No. Consider Goldbach's conjecture: any even number above four is the sum of two odd primes. If it's false, it can be disproved via counterexample. If it's true, the proof must be much more sophisticated. At this point, we might be able to say that if it were feasible to disprove via counterexample that would have already happened, but that certainly wasn't always the case.

Edit: Fixed Goldbach's conjecture.

comment by Stuart_Armstrong · 2014-06-10T15:42:16.411Z · score: 0 (0 votes) · LW · GW

Fixed Goldbach's conjecture.

Now that would be an impressive feat...

comment by Falacer · 2014-06-07T23:00:22.873Z · score: 0 (0 votes) · LW · GW

Goldbach's conjecture is "Every even integer above four is the sum of two primes," surely?

Also, Gödel's incompleteness theorem states that there are theorems which are true but non-provable, so you get something like:

P(X) = (P(will be proven(X)) + P(is true but unprovable(X))) / (P(will be proven(X)) + P(will be disproven(X)) + P(is true but unprovable(X)))

Is there a reason to suspect that a counterexample wouldn't be a very large number that hasn't been considered yet? Consider sublime numbers: the first (12) is a number which will be checked by any search process, but there is another which has 76 digits and, I would suspect, could be missed by some searches.

comment by DanielLC · 2014-06-08T00:04:14.726Z · score: 0 (0 votes) · LW · GW

Goldbach's conjecture is ...

Fixed.
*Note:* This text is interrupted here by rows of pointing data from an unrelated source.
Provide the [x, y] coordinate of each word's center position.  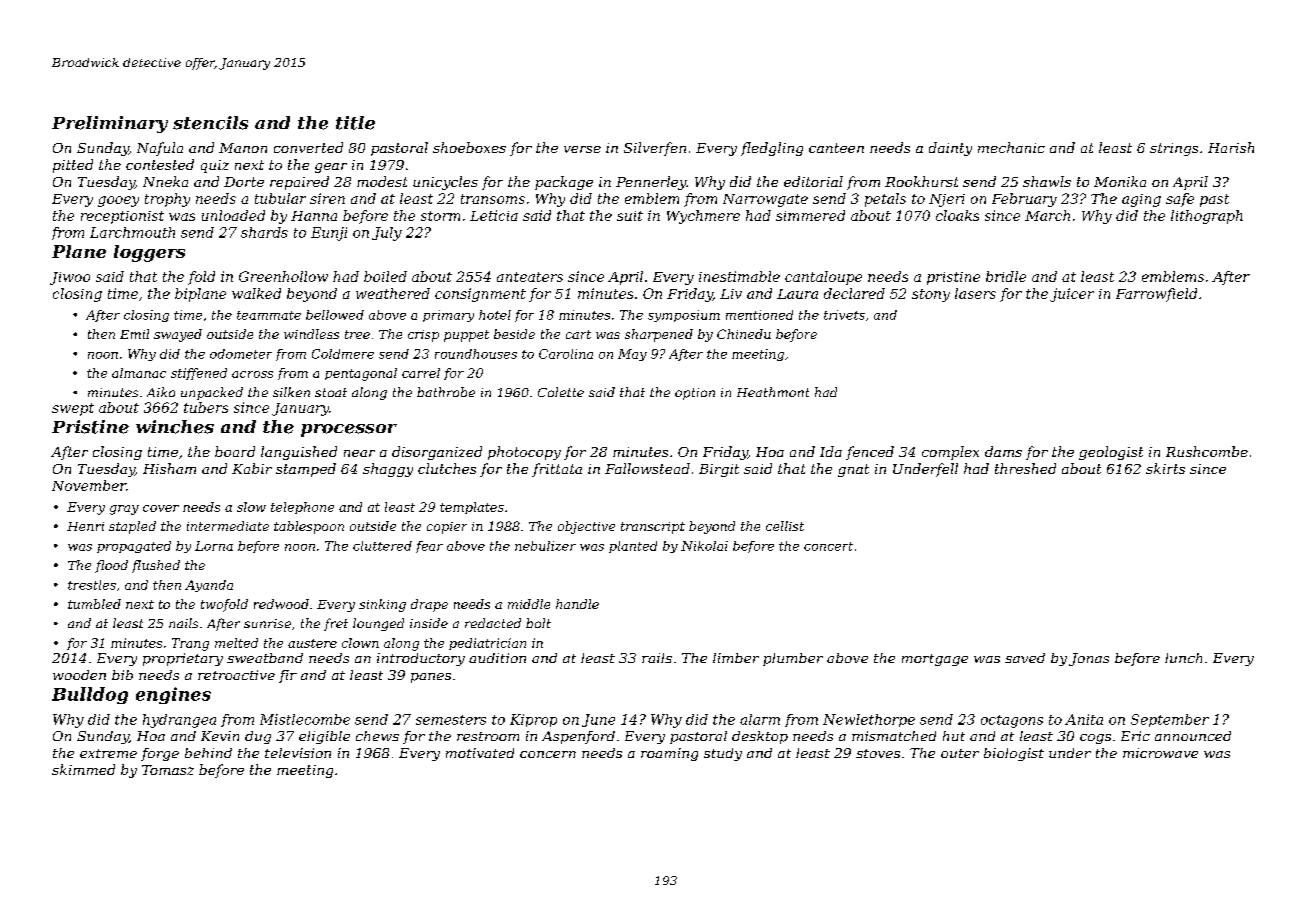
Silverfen [655, 149]
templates [472, 508]
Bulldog [90, 695]
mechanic [1011, 147]
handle [577, 604]
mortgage [935, 660]
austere [312, 643]
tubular [280, 198]
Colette [561, 392]
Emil [134, 334]
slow [251, 507]
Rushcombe [1207, 451]
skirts [1165, 468]
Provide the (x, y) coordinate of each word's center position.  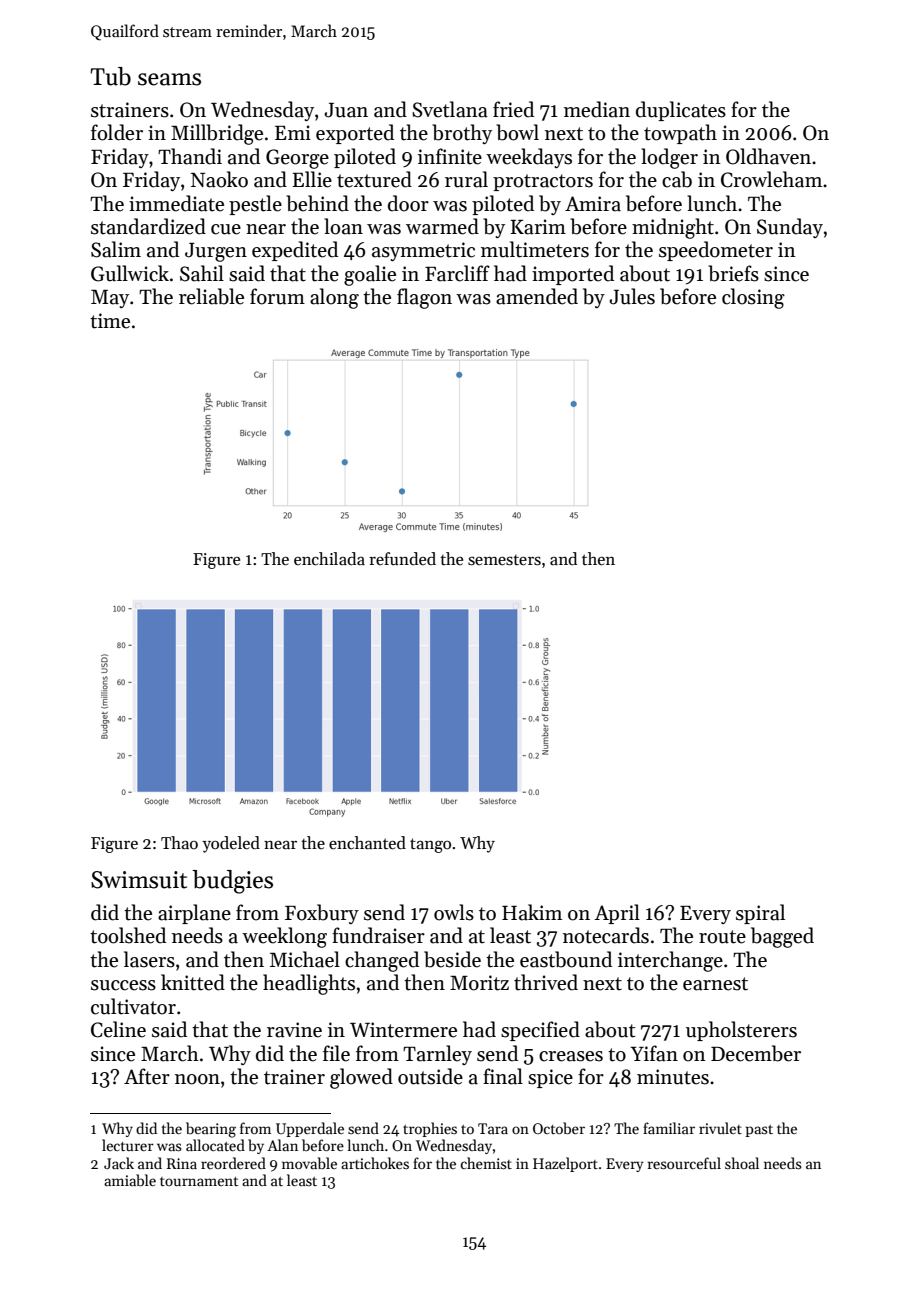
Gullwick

Thanks.

P(X) = (P(will be proven(X)) + P(is true but unprovable(X))) / (P(will be proven(X)) + P(will be disproven(X)) + P(is true but unprovable(X)))

It still only works on assumptions that might generally make good approximations, but aren't necessarily true.

More to the point, Phil was suggesting that something is false on the basis that it would be difficult to prove if true, but easy to prove if false. In other words, he was using it specifically because that example was one where the implicit assumption in his approximation, that the relative values of P(will be proven(X)) to P(will be disproven(X)) are about the same as P(is true but will not be proven(X)) to P(is false but will not be disproven(X)), was particularly far from the truth.

Is there a reason to suspect that a counterexample wouldn't be a very large number that hasn't been considered yet?

Suppose they'll check every number up to n. Suppose also that we're using a logarithmic prior as to where the first counterexample is. Suppose also we'll eventually find it. It has the same probability of being from one to sqrt(n) as from sqrt(n) to n. This means that if m, the number of numbers we've already checked, is more than sqrt(n), we've probably already found it. Since m is pretty big, we're probably not going to manage to check as many numbers as we've already checked m times over.

Looking into it more, they've been using more clever ways to prove that it's true up to certain numbers, and we know it's true for up to about 4*10^18. It would be impossible to even check a number that size without some kind of clever method, let alone check enough to find the counter-example.